Data records:

================

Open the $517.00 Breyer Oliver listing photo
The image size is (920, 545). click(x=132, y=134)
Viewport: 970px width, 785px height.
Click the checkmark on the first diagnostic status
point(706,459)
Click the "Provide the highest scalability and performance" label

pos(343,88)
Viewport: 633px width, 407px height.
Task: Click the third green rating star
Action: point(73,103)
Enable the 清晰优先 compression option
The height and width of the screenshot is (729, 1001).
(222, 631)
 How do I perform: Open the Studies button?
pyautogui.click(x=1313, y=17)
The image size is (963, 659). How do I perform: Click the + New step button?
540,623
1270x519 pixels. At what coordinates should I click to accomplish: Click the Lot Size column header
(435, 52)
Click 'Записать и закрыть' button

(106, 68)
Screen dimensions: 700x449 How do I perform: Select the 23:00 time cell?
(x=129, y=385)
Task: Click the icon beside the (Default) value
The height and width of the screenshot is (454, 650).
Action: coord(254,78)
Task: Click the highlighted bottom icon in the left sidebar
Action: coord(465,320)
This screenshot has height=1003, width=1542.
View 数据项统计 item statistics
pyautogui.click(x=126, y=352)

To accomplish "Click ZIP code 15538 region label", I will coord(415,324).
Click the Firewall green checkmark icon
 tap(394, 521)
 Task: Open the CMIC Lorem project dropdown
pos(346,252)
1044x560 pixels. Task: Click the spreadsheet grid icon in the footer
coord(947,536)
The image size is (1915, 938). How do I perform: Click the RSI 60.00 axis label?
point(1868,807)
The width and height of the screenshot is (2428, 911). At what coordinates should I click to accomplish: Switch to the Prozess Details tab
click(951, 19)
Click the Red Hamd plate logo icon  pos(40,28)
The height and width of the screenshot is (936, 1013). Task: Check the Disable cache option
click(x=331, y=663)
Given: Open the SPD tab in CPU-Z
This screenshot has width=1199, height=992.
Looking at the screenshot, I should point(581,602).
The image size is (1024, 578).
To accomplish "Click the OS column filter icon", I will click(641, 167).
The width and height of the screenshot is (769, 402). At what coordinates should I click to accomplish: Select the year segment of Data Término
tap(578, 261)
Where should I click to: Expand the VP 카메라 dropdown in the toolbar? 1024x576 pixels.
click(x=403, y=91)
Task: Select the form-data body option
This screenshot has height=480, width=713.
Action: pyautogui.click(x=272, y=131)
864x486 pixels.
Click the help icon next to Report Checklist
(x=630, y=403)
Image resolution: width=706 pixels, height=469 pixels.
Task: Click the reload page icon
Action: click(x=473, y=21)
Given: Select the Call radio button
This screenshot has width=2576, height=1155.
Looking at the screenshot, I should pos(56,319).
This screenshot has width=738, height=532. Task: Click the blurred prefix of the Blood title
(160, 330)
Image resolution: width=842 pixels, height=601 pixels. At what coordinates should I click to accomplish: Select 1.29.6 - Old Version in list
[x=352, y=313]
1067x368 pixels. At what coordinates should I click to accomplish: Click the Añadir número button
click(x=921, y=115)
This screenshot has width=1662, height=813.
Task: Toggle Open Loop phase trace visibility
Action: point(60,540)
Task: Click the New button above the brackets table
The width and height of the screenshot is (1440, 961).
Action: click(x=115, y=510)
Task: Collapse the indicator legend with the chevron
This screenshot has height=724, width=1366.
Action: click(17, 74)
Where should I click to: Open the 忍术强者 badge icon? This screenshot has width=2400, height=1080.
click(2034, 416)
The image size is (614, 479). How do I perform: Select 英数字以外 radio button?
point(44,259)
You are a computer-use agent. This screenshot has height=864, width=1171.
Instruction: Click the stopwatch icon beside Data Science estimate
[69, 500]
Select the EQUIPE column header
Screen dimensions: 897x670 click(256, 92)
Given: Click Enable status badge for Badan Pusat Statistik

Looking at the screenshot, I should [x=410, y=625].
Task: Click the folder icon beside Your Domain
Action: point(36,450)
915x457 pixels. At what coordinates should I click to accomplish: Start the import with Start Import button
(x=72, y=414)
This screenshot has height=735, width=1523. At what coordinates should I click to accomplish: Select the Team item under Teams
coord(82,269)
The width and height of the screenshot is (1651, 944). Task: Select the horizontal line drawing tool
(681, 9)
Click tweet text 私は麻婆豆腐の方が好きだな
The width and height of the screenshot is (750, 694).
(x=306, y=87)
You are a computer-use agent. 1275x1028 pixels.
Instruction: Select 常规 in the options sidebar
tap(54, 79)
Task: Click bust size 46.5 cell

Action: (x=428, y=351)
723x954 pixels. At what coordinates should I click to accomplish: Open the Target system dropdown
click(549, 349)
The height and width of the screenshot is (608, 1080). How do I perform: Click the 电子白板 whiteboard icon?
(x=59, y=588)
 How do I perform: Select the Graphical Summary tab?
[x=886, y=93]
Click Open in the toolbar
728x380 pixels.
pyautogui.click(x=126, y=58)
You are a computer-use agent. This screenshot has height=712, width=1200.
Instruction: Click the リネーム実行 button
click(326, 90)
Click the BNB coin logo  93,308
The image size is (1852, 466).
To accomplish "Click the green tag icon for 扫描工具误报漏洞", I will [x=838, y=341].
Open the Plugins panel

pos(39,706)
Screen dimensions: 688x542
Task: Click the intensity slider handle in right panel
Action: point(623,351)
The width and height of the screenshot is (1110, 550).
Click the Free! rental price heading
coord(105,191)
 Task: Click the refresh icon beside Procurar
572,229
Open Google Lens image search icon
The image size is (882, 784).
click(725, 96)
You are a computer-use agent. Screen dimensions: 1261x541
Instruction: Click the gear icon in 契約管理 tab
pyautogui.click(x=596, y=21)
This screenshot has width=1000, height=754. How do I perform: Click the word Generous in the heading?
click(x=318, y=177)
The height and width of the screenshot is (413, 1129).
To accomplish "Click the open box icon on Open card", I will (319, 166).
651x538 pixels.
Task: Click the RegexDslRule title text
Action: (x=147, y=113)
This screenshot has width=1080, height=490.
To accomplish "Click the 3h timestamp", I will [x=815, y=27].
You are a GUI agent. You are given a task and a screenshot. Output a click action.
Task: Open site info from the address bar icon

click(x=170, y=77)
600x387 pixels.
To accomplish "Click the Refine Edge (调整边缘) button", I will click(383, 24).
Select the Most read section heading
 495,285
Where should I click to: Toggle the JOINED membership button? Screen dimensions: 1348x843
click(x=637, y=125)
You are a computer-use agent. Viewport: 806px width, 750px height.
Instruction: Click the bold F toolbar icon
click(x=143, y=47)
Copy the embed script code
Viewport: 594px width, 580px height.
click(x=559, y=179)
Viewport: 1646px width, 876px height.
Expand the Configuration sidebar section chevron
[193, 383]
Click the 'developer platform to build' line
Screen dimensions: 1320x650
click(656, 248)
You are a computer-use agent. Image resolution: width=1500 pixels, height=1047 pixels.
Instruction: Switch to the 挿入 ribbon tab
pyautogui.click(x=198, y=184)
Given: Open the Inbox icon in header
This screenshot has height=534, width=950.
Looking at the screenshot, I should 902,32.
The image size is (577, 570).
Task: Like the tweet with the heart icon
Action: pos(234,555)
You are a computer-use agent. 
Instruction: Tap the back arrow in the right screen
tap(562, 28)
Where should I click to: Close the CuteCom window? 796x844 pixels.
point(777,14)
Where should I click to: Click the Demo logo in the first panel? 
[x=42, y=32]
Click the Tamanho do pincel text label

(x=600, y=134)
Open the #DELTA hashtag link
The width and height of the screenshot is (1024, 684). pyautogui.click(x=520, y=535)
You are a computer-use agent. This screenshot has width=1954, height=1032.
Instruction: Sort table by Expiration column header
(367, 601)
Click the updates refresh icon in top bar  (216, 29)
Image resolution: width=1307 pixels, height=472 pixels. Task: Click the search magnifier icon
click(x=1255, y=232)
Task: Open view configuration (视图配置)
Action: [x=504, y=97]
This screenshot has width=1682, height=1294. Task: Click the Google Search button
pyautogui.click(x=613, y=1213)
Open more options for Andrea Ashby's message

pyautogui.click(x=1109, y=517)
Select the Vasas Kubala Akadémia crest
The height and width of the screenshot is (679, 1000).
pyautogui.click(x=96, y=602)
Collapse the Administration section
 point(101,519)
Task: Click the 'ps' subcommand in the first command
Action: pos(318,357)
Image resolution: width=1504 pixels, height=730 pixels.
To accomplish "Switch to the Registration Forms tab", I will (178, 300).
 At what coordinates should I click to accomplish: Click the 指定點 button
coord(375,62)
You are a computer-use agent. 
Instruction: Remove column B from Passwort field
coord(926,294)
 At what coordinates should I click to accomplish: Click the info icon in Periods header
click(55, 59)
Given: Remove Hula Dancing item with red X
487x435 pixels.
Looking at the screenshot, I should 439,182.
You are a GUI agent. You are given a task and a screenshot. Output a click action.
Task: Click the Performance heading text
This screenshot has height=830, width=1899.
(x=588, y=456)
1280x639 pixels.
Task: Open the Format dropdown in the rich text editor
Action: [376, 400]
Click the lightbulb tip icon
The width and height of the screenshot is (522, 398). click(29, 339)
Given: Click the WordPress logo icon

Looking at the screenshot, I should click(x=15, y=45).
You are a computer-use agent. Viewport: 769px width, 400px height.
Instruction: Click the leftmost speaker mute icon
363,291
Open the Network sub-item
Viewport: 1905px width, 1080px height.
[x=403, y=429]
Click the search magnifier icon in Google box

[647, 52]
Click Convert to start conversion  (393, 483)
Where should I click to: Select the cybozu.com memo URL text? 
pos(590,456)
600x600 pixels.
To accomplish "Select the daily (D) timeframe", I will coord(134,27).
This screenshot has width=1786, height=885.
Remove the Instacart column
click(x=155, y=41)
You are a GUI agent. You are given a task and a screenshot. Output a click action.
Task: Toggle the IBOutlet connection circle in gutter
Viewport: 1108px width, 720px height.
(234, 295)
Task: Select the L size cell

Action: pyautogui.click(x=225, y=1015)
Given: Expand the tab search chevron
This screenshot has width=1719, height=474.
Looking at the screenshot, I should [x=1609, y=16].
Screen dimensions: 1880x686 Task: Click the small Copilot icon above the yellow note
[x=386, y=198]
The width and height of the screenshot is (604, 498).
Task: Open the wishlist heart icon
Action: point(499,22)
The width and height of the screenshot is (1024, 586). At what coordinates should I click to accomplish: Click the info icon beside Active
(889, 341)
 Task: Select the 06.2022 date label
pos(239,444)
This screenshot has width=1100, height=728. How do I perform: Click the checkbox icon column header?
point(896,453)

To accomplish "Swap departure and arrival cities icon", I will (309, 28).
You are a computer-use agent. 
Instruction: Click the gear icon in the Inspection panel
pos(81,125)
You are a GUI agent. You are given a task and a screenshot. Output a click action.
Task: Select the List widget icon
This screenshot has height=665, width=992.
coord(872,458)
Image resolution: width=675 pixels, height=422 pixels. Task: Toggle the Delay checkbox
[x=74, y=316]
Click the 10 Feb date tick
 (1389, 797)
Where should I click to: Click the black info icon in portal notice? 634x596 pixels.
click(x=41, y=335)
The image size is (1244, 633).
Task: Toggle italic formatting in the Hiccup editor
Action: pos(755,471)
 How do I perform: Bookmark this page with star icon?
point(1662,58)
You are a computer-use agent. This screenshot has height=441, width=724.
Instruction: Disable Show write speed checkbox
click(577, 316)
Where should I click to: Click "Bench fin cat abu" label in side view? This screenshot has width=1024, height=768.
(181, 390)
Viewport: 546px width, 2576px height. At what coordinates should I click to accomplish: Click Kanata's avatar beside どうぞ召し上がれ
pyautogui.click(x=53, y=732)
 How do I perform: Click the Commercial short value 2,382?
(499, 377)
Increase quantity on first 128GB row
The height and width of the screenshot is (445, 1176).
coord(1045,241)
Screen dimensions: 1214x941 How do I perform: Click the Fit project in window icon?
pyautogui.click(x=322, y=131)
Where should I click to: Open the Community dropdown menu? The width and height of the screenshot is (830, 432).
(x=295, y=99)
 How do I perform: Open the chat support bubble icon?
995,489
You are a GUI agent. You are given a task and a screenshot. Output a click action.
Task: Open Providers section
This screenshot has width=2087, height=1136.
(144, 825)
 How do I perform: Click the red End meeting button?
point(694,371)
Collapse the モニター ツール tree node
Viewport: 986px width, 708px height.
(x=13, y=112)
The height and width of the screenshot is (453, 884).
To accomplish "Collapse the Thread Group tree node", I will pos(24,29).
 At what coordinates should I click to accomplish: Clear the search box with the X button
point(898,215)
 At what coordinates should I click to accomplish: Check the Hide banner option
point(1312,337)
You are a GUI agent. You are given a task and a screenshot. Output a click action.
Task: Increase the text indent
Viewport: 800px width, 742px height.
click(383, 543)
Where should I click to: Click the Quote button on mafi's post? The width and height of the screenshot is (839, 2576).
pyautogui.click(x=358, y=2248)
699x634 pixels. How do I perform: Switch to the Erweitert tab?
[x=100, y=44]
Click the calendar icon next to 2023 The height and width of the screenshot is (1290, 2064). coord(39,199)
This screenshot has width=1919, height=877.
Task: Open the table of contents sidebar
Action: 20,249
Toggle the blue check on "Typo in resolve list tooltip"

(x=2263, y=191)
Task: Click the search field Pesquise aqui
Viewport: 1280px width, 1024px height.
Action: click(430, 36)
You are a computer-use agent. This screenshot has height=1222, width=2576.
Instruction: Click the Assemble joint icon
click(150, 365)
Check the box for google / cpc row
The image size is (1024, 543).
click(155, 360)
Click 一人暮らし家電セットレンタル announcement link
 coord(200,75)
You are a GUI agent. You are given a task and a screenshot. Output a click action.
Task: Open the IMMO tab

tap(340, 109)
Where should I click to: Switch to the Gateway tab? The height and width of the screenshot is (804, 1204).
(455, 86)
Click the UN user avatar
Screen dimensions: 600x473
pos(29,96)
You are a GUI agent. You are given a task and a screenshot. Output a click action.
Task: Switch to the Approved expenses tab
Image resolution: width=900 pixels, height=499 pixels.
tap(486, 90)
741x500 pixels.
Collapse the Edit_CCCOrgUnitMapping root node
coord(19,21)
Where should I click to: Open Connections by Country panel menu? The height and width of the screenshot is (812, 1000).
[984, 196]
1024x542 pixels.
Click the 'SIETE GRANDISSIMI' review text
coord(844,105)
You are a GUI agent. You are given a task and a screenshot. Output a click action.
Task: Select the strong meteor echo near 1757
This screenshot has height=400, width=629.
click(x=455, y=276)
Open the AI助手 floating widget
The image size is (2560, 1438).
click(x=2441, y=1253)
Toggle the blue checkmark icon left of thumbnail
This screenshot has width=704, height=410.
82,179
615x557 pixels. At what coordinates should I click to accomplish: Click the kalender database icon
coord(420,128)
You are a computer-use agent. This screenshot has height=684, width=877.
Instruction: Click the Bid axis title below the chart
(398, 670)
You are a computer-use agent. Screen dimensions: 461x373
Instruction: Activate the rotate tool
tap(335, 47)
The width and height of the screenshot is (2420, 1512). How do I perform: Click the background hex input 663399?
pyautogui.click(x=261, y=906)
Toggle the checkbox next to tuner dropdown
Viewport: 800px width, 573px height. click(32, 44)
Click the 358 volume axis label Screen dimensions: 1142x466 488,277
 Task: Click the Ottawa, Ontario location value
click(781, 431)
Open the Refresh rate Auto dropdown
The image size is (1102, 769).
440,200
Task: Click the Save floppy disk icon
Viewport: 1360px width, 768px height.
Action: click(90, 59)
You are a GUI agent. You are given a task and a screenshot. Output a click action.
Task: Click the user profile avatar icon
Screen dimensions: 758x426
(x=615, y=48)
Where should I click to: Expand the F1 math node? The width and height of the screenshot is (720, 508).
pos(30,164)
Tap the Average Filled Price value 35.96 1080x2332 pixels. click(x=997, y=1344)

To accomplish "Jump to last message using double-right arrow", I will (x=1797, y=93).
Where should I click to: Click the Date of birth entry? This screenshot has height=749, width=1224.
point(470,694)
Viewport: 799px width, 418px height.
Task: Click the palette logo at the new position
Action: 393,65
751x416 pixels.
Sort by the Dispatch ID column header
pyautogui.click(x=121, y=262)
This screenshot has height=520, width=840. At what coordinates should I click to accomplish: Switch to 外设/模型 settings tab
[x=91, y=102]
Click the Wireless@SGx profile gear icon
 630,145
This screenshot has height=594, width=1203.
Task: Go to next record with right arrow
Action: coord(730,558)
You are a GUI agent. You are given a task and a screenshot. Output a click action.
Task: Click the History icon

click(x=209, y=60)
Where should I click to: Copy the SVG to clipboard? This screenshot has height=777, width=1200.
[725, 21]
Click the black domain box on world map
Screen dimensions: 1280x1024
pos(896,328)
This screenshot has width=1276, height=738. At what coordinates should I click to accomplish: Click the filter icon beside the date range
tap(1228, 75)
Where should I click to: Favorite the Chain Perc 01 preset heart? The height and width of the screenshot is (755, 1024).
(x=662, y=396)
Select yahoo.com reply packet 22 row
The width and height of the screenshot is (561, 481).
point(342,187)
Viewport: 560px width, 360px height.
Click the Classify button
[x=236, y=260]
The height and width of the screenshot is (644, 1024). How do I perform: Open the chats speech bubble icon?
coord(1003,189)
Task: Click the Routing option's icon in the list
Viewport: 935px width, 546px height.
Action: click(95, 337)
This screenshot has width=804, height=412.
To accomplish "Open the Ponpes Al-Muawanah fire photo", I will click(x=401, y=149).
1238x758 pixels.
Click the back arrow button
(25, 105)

================

Look through the records for the string "tree". Copy every line that has it.

* **TASK RESPONSE**:
Collapse the モニター ツール tree node
To accomplish "Collapse the Thread Group tree node", I will pos(24,29).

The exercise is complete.